2. Materials and Methods

The herbal material was obtained from Shuyang County, Anhui Province, China, and was identified as the seeds of OV by Associate Researcher Li Bin of the Institute of Radiation Medicine, Academy of Military Medical Sciences, China. Specimens were preserved in our laboratory.

Dried OV seeds (40 kg) were extracted three times with 70% ethanol at a ratio of 6:1 (w/v) for 2 h each time. The combined extracts were then concentrated to obtain the total extract. The total extract (OVS-1) was adsorbed onto D001 anion exchange resin and washed with water at a flow rate of 1 bed volume per hour (BV/h) to remove impurities. Elution was performed with 95% ethanol containing 0.5% ammonia at a flow rate of 1 BV/h to obtain the total alkaloids of OVS-2.

The separation process was carried out utilizing a Dionex™ UltiMate™ 3000 ultra-high performance liquid chromatography (UPLC) system, with the specific conditions as follows.
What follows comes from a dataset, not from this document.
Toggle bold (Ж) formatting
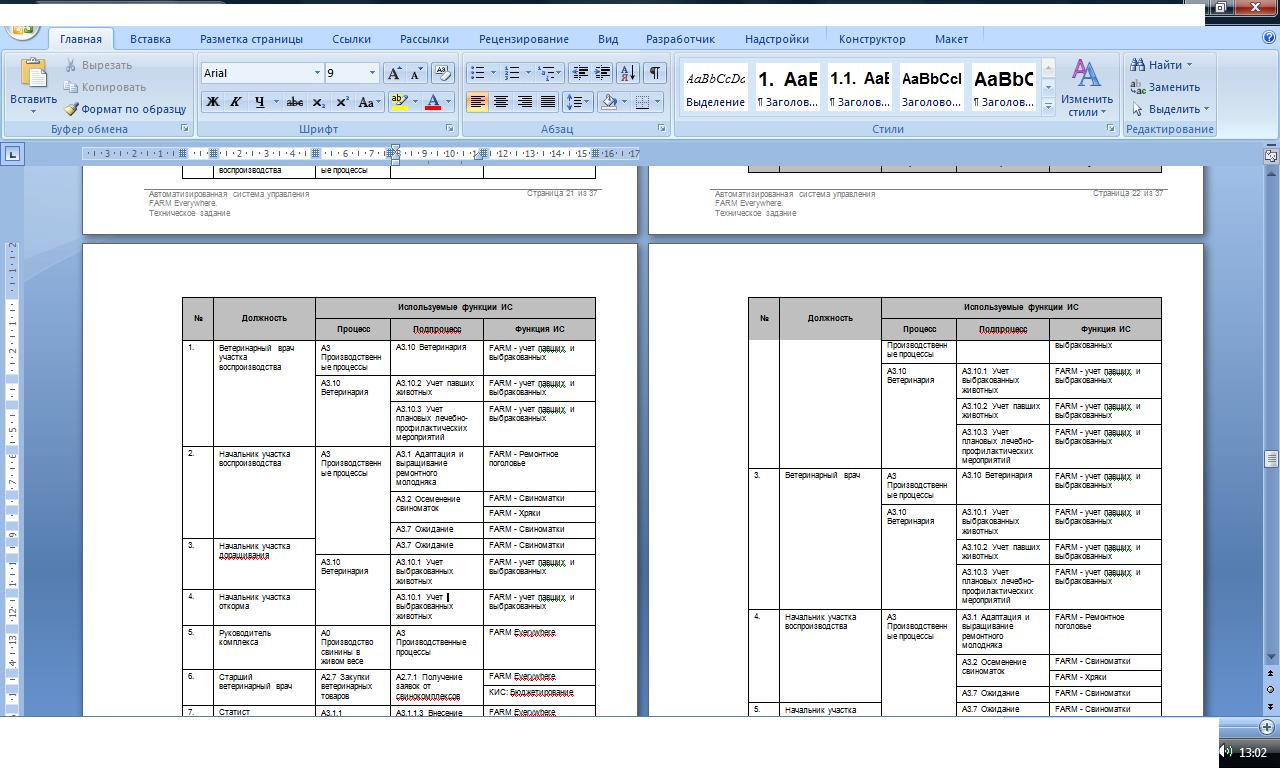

A Waters UPLC HSS T3 column (1.8 μm, 2.1 mm × 100 mm) was employed for the chromatographic separation. The mobile phase consisted of Phase A, composed of water with 0.1% formic acid, and Phase B, comprising acetonitrile. Elution gradient conditions were referenced from Table 1. The flow rate was maintained at 0.3 mL/min, with an injection volume of 10.0 µL. Additionally, to ensure optimal separation, the column temperature was set at 40 °C throughout the analysis.

The IEC-6 cell line was obtained from Procell Life Sciences, Ltd. Cells were cultured in high-glucose dulbecco's modified eagle medium (DMEM) supplemented with 10% fetal bovine serum (FBS) and maintained in a humidified environment at 37°C with 5% CO_2.
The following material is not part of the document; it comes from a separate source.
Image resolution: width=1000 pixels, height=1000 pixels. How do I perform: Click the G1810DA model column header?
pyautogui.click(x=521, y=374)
IEC-6 cells were irradiated with an X-RAD 320iX biological irradiator (Precision X-ray, North Branford, CT, USA) at a dose rate of 1.175 Gy/min to establish an in vitro model of intestinal epithelial cell injury. The radiation dose was set to 8 Gy. Irradiated cells were further incubated in a humidified environment at 37°C.

Untreated IEC-6 cells served as the control group (CON group). Cells subjected to radiation alone were designated as the model group (IR group). Cells pretreated with OVS-2 (100 µg/mL) for 12 h before irradiation were designated as the treatment group (OVS-2 group).
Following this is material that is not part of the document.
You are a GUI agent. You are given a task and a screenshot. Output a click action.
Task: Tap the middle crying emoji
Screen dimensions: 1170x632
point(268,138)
IEC-6 cells were seeded in 96-well plates at a density of 5000 cells/well and cultured overnight. After appropriate treatments, 10 μL of Cell Counting Kit-8 (CCK8) reagent was added to each well containing 100 μL of culture medium. After incubation for 3 h, the optical density (OD) was measured at 450 nm using a microplate reader (Thermo Fisher Scientific).

Malondialdehyde (MDA) and superoxide dismutase (SOD) levels were determined using kits provided by Shanghai Beyotime Biotechnology Co. Ltd. Reactive oxygen species (ROS) levels were assessed by incubating treated cells with 5 μM BODIPY 581/591 C11 fluorescent probe. After 30 min of incubation in a humidified incubator (37°C, 5% CO₂), the cells were harvested, and the fluorescence intensity was measured using a flow cytometer (BD FACSCelesta, BD Biosciences, California, USA).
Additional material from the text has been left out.